Both of these sources gave me the information by sending their messages as a response to my friend requests on WeChat, while not approving my request.

A third source — a close friend's relative in Kashgar — suggested my wife was sentenced to five years in prison.

Again, I learned this via code: The source texted me the Uighur words "5 yash," which means "five years of age." This too is a common way to indicate someone's sentence.

This source gave me information by sending me a text, then retracting it within two minutes, as WeChat allows you to do so — this way you can send messages without it appearing in your chat log, in case a police officer searches your phone.

I am crushed.

I don't know the exact circumstances of my wife's second disappearance or the charges leveled against her — my sources would not go into detail. But it looks like she was arrested sometime in 2019 after her apparent release.

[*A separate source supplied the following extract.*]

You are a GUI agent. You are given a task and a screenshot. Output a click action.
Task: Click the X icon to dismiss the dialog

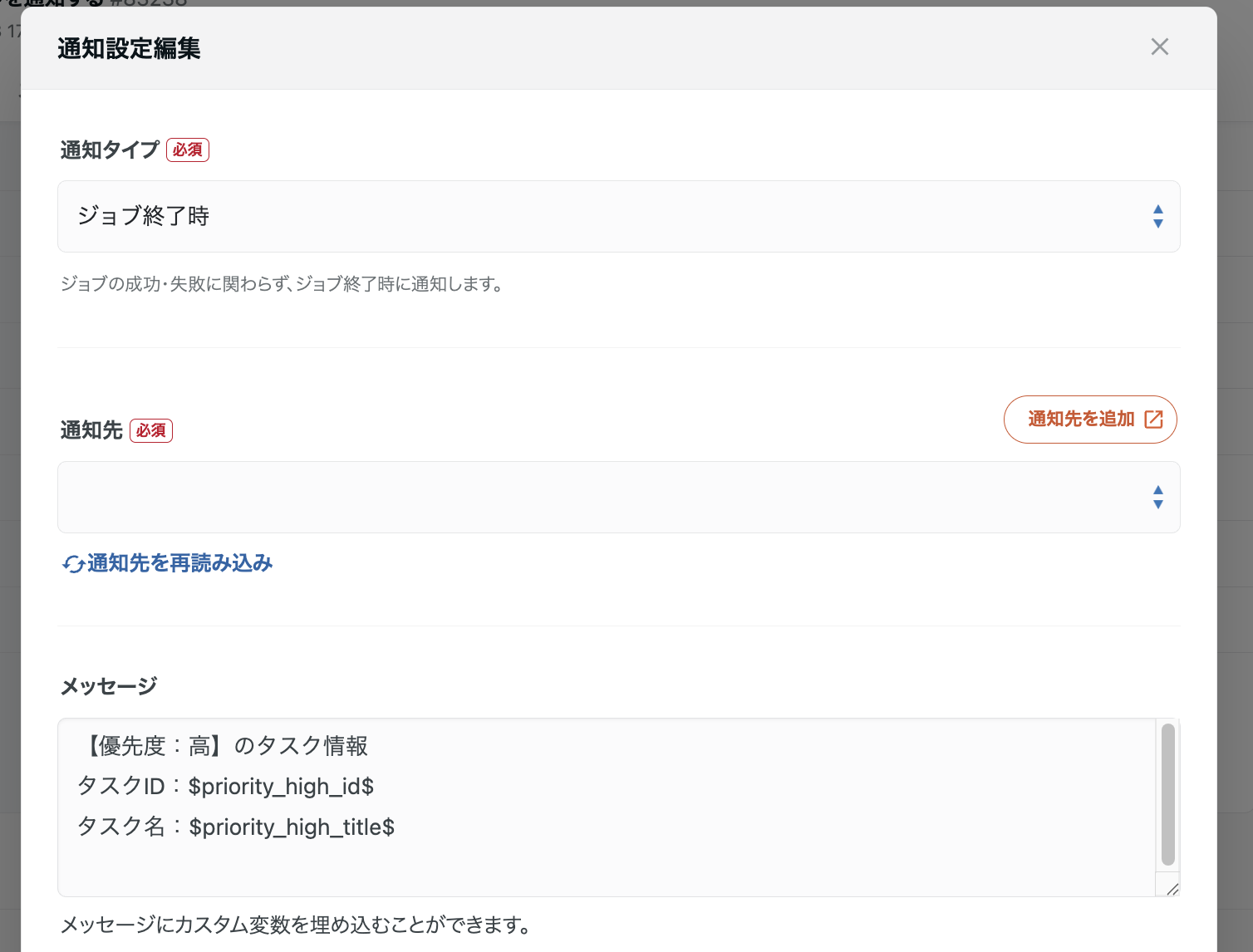coord(1160,47)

Her sentencing fits the prevalent pattern of former camp inmates being rearrested and sentenced to prison terms.

Why I'm speaking out

For years I did not speak out about my wife's internment, because I did not have concrete information about her disappearance, and because we all assumed that this "study program" would only be short term.

More importantly, I did not speak out because I wanted to exhaust all my legal and diplomatic options to bring my family to Australia. But I could not use those channels because I am not an Australian citizen yet.

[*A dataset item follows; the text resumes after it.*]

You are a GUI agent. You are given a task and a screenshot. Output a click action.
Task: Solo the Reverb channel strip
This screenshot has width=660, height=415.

But now that she is imprisoned for up to five years, I am speaking out to demand my wife's release and the reunion of my family.

My emails to the Chinese mission in Australia and Foreign Ministry in Beijing have been unanswered. I hope my messages in the media will get their attention now.

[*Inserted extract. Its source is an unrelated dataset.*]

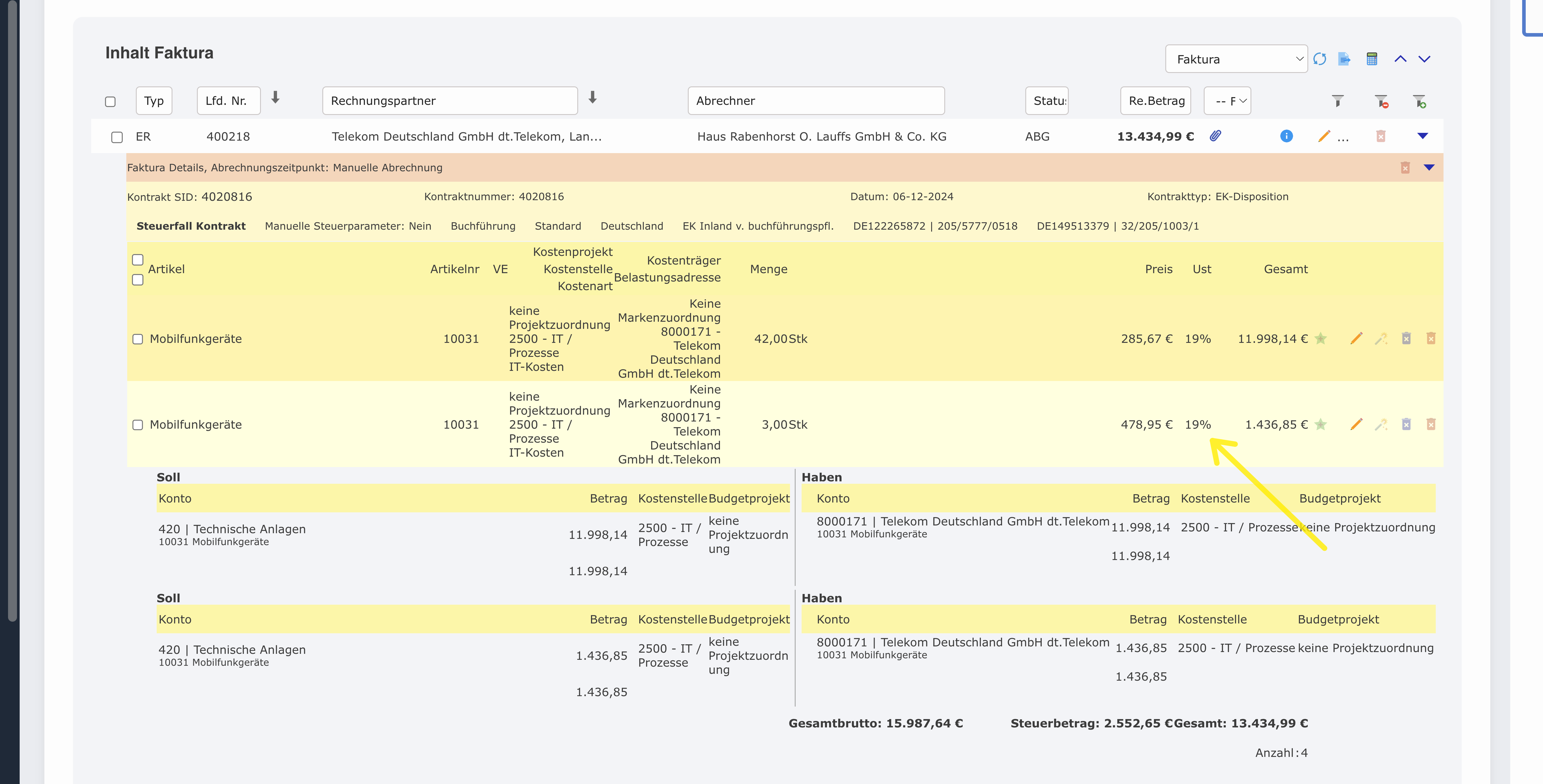
Task: Click into the Rechnungspartner filter field
Action: click(x=450, y=101)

I also hope anyone reading this will contact the Chinese missions in their countries to push for the release of my wife and the million other people who are trapped in Xinjiang. Maybe then they will listen.

My story is just one of many, many more out there in the world — for every member of the Uighur diaspora speaking out, there are hundreds of thousands more who aren't, for fear of repercussions from the Communist Party.

So many other families I know, especially in Turkey, have also been separated due to this mass internment, and have no way of communicating with their lost relatives.

As a family who have never broken the law, we deserve justice and reunion. No innocent people should be subjected to this level of agony and suffering for just being who they are or what they believe in.

China should not repeat the past mistakes of the Cultural Revolution and punish a whole population based on their religion and ethnicity.